To improve the timely verification of quality, origin and loci boundaries, we developed Ribovore, a software package for sequence analysis of rRNA sequences. The ribotyper and ribosensor programs are used to validate incoming sequences of bacterial and archaeal SSU rRNA. The ribodbmaker program is used to create high-quality datasets of rRNAs from different taxonomic groups. Key algorithmic steps include comparing candidate sequences against rRNA sequence profile hidden Markov models (HMMs) and covariance models of rRNA sequence and secondary-structure conservation, as well as other tests. Nine freely available blastn rRNA databases created and maintained with Ribovore are used for checking incoming GenBank submissions and used by the blastn browser interface at NCBI. Since 2018, Ribovore has been used to analyze more than 50 million prokaryotic SSU rRNA sequences submitted to GenBank, and to select at least 10,435 fungal rRNA RefSeq records from type material of 8350 taxa.

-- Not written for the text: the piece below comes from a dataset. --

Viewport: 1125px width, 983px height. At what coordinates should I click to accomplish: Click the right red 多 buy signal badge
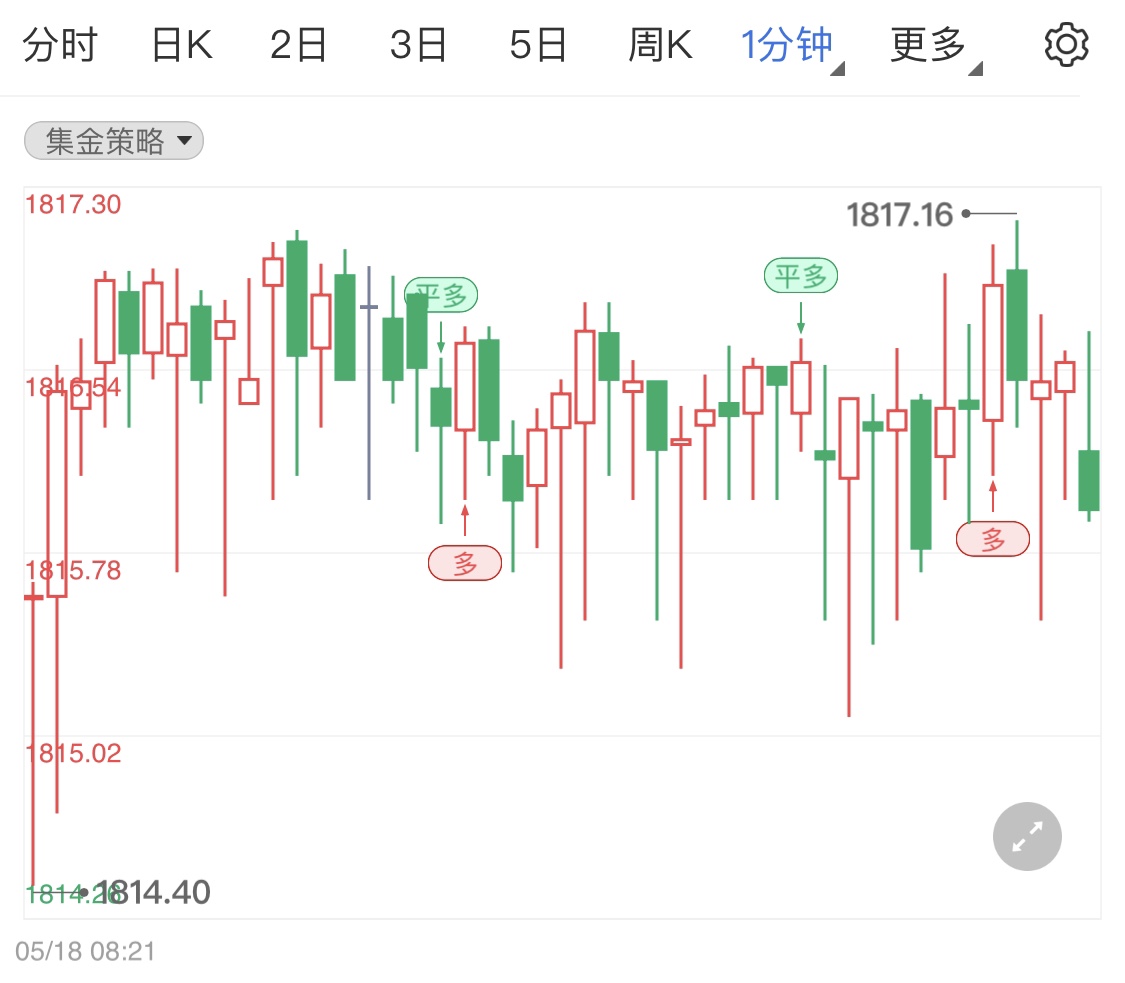[x=992, y=539]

Ribovore combines single-sequence and profile-based methods to improve GenBank processing and analysis of rRNA sequences. It is a standalone, portable, and extensible software package for the alignment, classification and validation of rRNA sequences. Researchers planning on submitting SSU rRNA sequences to GenBank are encouraged to download and use Ribovore to analyze their sequences prior to submission to determine which sequences are likely to be automatically accepted into GenBank.

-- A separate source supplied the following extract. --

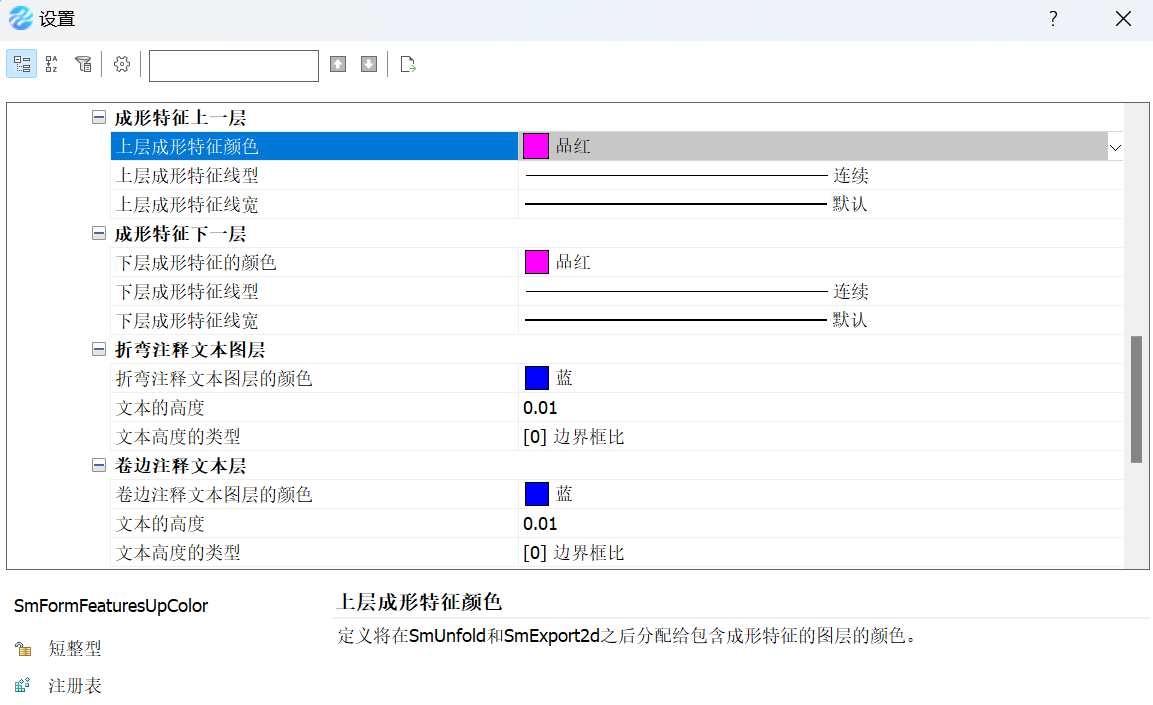
Task: Click the search input field in toolbar
Action: (x=234, y=65)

核糖体 RNA 基因(rRNA)的 DNA 序列通常被用作识别物种的标记,包括可能结合了许多生物群落的宏基因组样本。16S 小亚基核糖体 RNA(SSU rRNA)基因通常用于鉴定细菌和古菌物种。核 18S SSU rRNA 基因和 28S 大亚基(LSU)rRNA 基因已被用作 DNA 条形码,并用于不同真核生物分类群的系统发育研究。由于其受欢迎程度,国家生物技术信息中心(NCBI)收到的 rRNA 序列提交和 BLAST 查询数量不成比例。这些序列在质量、长度、来源(核、线粒体、质体)和生物来源方面存在差异,并且可以代表核糖体基因座的任何区域。

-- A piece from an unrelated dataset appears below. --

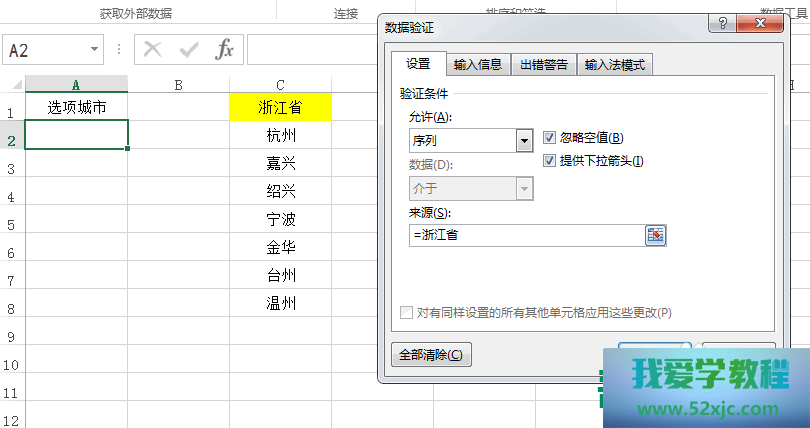810x428 pixels.
Task: Tick the 对有同样设置的所有其他单元格应用这些更改 checkbox
Action: 406,313
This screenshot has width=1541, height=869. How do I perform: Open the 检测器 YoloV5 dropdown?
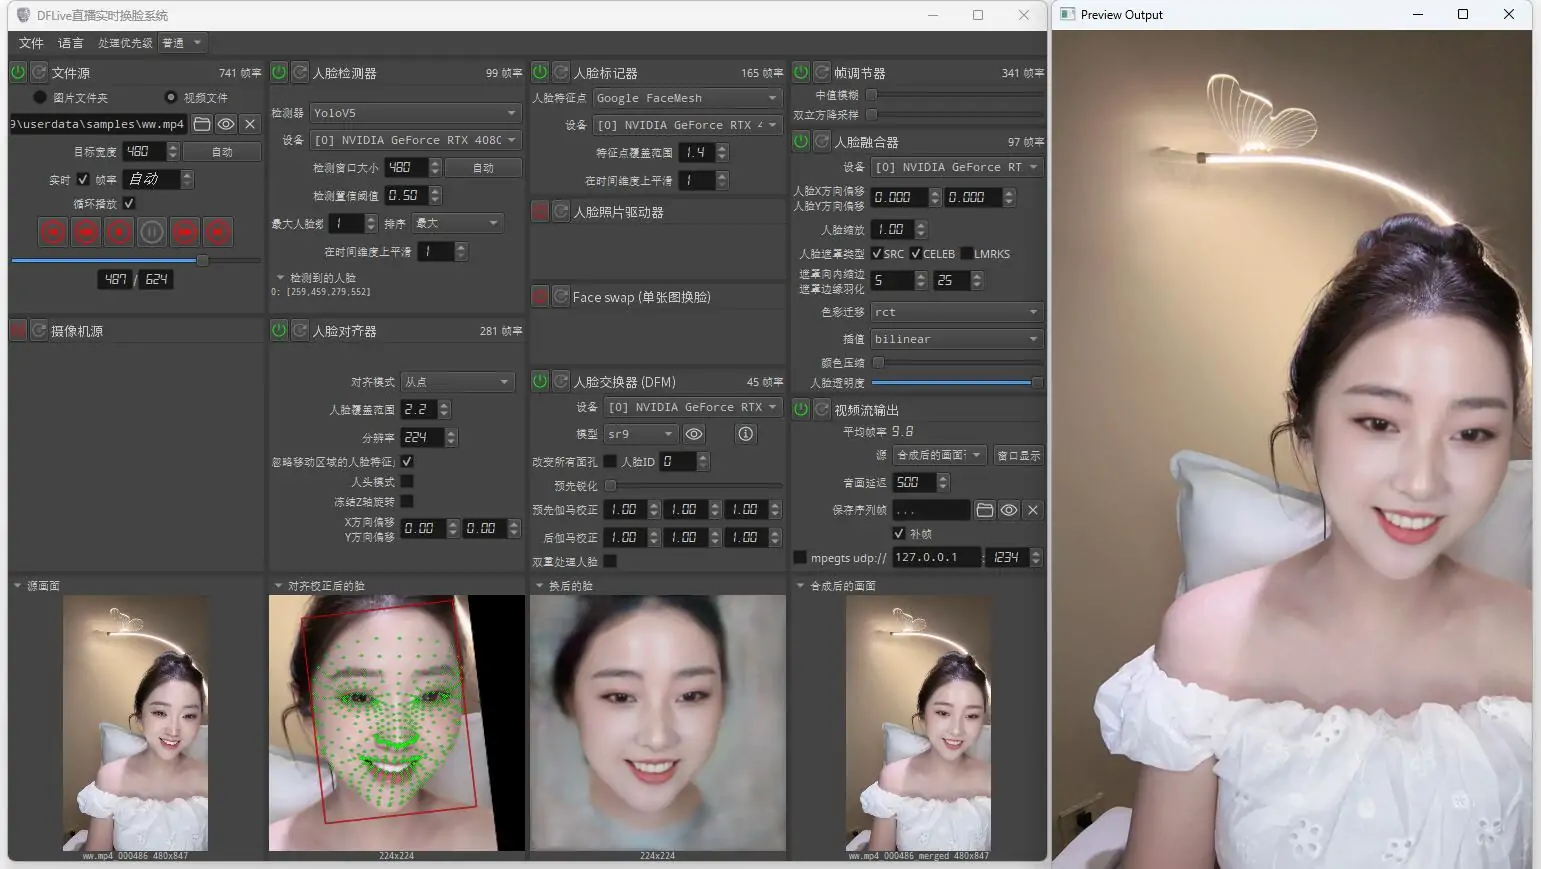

为了提高质量、来源和基因座边界的及时验证,我们开发了 Ribovore,这是一个用于 rRNA 序列分析的软件包。ribotyper 和 ribosensor 程序用于验证细菌和古菌 SSU rRNA 的传入序列。ribodbmaker 程序用于从不同分类群创建高质量的 rRNA 数据集。关键算法步骤包括将候选序列与 rRNA 序列特征隐马尔可夫模型(HMM)和 rRNA 序列和二级结构保守性的协方差模型进行比较,以及其他测试。使用 Ribovore 创建和维护的九个免费可用的 blastn rRNA 数据库用于检查传入的 GenBank 提交,并用于 NCBI 的 blastn 浏览器界面。自 2018 年以来,Ribovore 已用于分析提交给 GenBank 的超过 5000 万条原核 SSU rRNA 序列,并从 8350 个分类群的模式材料中选择至少 10435 个真菌 rRNA RefSeq 记录。
Ribovore 将单序列和基于特征的方法相结合,以提高 GenBank 中 rRNA 序列的处理和分析。它是一个独立的、可移植的和可扩展的 rRNA 序列对齐、分类和验证软件包。鼓励计划向 GenBank 提交 SSU rRNA 序列的研究人员下载并使用 Ribovore 来分析他们的序列,以确定哪些序列可能会自动被 GenBank 接受。